Проплывая мимо этой жертвенной звезды, которая исчезла, – «Новая, как и все солнца, на определенных этапах их эволюции убила своих детей, находящихся на ее орбите», – Боумен стал свидетелем «великолепного появления» сферического скопления звезд, развертывающегося «почти на четверти небесного свода… идеальная сфера с кучей звезд, которые становились все более и более плотными к центру, а сам центр был непрерывным сиянием света». Он пересек огромное солнце, на которое он мог смотреть прямо без дискомфорта, – красный гигант, который, казалось, «был не более горячим, чем накаленный докрасна уголь. Здесь и там проявлялись мрачно красные пятна, а реки были ярко-желтыми – раскаленные Амазонки, извивающиеся на тысячи миль».
Другие выжившие страницы включали описания, которые найдут практически буквальное воплощение три года спустя, когда команда Кубрика, специализирующаяся на визуальных эффектах, переложит их на язык кинематографа: «Теперь вращающиеся колеса света слились воедино, и их спицы сложились в светящиеся прутья, которые понемногу удалялись. Они сливались по парам, и получившиеся линии начали раскачиваться напротив друг друга, постоянно меняя угол своих пересечений. Фантастические мимолетные геометрические фигуры возникали то тут, то там, пока светящиеся сетки складывались и ломались; и гоминид смотрел из своей металлической пещеры дикими глазами, с разинутым ртом и всецело воспринимающий». Это был отголосок парализованного Смотрящего на Луну, которого запрограммировал инопланетный разум на доисторической Земле.

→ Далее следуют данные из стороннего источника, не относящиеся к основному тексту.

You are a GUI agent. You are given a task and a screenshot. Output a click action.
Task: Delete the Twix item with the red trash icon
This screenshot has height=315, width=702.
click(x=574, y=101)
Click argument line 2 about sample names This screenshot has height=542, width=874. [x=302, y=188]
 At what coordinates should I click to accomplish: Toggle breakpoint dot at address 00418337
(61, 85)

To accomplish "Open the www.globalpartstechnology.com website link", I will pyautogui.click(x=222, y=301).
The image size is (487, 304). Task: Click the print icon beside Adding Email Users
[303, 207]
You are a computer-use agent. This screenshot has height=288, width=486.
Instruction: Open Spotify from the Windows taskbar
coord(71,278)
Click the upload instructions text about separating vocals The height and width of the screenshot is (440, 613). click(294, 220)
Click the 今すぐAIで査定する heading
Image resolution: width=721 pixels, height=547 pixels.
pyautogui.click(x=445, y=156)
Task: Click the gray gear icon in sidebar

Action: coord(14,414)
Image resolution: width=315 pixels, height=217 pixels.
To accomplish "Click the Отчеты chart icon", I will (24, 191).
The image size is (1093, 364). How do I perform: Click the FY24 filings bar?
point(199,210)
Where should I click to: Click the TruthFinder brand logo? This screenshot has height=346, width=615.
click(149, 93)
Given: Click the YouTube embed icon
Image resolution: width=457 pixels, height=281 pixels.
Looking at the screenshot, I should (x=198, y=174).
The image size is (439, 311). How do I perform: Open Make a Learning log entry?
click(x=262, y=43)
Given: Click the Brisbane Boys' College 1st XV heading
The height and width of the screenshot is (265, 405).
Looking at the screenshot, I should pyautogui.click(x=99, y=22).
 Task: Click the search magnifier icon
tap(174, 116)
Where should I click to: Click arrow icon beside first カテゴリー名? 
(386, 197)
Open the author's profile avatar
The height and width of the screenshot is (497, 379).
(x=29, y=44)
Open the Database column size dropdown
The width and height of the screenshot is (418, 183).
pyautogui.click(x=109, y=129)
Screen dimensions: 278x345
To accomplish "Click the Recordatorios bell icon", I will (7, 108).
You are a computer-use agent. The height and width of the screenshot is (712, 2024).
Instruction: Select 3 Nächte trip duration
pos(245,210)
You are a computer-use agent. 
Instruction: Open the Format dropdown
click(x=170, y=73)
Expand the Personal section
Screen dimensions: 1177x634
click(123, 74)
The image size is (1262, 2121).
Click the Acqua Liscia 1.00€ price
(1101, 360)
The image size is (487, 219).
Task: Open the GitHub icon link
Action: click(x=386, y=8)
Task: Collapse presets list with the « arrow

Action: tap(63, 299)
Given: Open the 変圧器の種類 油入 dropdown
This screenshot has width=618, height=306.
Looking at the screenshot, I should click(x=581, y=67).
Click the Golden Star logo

Даже формально отброшенные части, включающие блестящие фрагменты содержания, позже отразились и были изменены на разных уровнях в фильме. В конце концов, Боумен пребывал на планету, где он пролетал над «самым странным океаном – цвета соломы в некоторых местах, и рубиново-красных в тех местах, которые Боумен посчитал огромными глубинами». В одной из возможных концовок он счастлив, что нашел укрытие в здании, потому что «оно давало ментальную безопасность, так как оно закрывало обзор на это невозможное небо». В другой – он испытал «что-то, что не может быть реальным. Он был больше не внутри скафандра… Он стоял рядом с ним… он смотрел в окно на себя самого, застывшего над панелью управления». Некоторые из этих описаний появятся позднее в фильме, виртуозно снятые кадр за кадром.
Как позже отметил Кларк: «Мы со Стэнли Кубриком все еще искали концовку на ощупь, мы чувствовали, что она должна существовать, мы были как скульптор, который обтесывает камень до фигуры, которая скрыта внутри». Прочитывая получившуюся прозу, Кубрик имел причины чувствовать эйфорию и готовить своему коллеге стейки.